26

I climbed the four flights up to the top of Wentworth and tried to figure out my plan. I would quickly shower, make myself look presentable, and then track down Kyle. It was a Sunday, so unless he was in Boston visiting Annie, he would probably be in his apartment or in the library grading papers or reading. Once I found him, I wasn’t exactly sure what I was going to say, but maybe I wouldn’t have to say much. I might just be able to get away with kissing him, at least as a conversation starter. The very thought of Kyle’s lips against mine made me happy and anxious at the same time. What if that wasn’t what he wanted anymore? I hoped I wasn’t too late.

I turned the key and opened my door, hearing a clang as the door hit something inside my foyer. I walked in and bent down, finding a clear square case on the floor. I picked it up and discovered it was a CD. What is this?

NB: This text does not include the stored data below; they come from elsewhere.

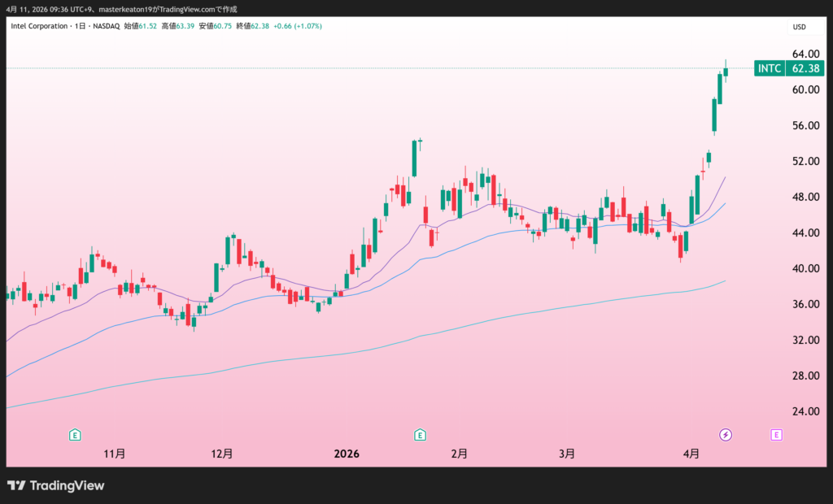Screen dimensions: 833x504
Task: Click the green earnings marker before 2月
Action: click(420, 435)
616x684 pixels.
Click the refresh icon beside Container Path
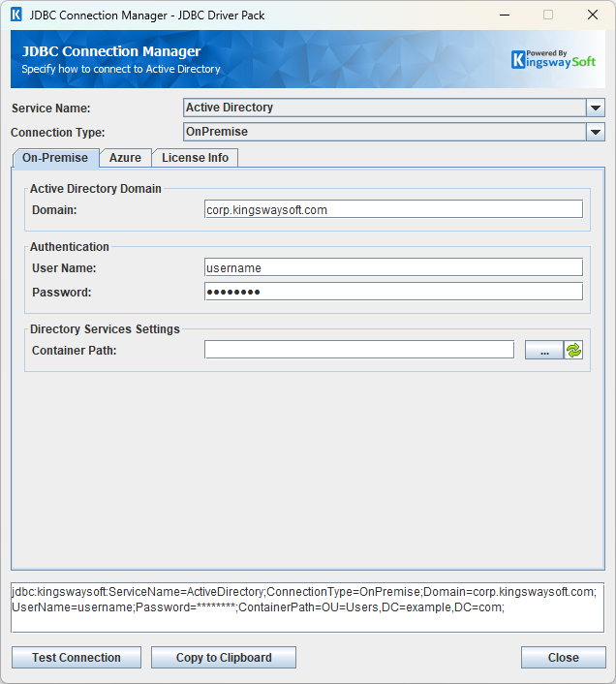pyautogui.click(x=574, y=351)
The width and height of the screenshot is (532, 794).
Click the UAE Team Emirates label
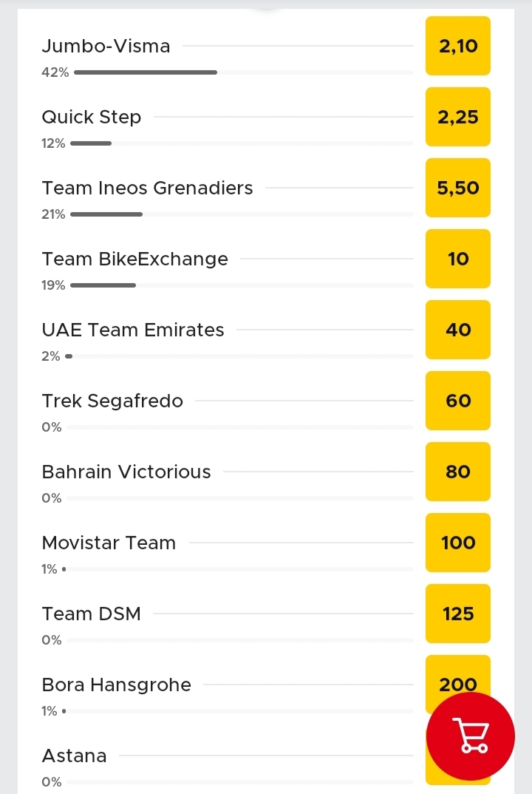[133, 330]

Could it be … the CD? I glanced around, not knowing what to do.

I heard knocking on the window above the fire escape. I ran into the kitchen, CD in hand, and saw Kyle perched on the landing, bundled in his down jacket and wool hat. I unlatched the window and threw it open, grabbing his hand to pull him into the kitchen. We stood in my kitchen, staring at each other, cold air billowing into the room from the outside, until I finally held up the CD and searched Kyle’s face for the answer I hoped I would get.

“You know,” he said. “In case you’re still considering us.”

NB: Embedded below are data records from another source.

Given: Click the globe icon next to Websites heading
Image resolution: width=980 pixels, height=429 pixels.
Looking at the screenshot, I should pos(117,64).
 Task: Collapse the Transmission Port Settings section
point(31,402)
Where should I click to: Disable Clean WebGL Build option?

“Considering us—you say that a lot,” I said, swallowing hard, trying to keep my composure despite my shaking voice. “You say a lot of things a lot.”

Kyle reached behind him and shut my window. Then he put both of his hands on the sides of my face and looked into my eyes while gently stroking my cheekbones with his thumbs, almost like he was checking to make sure all of this was okay. We had been through so much, and maybe now the time was right. I placed the CD case on the kitchen counter and wrapped my arms around his waist. “It’s not too late for us, right?” I asked.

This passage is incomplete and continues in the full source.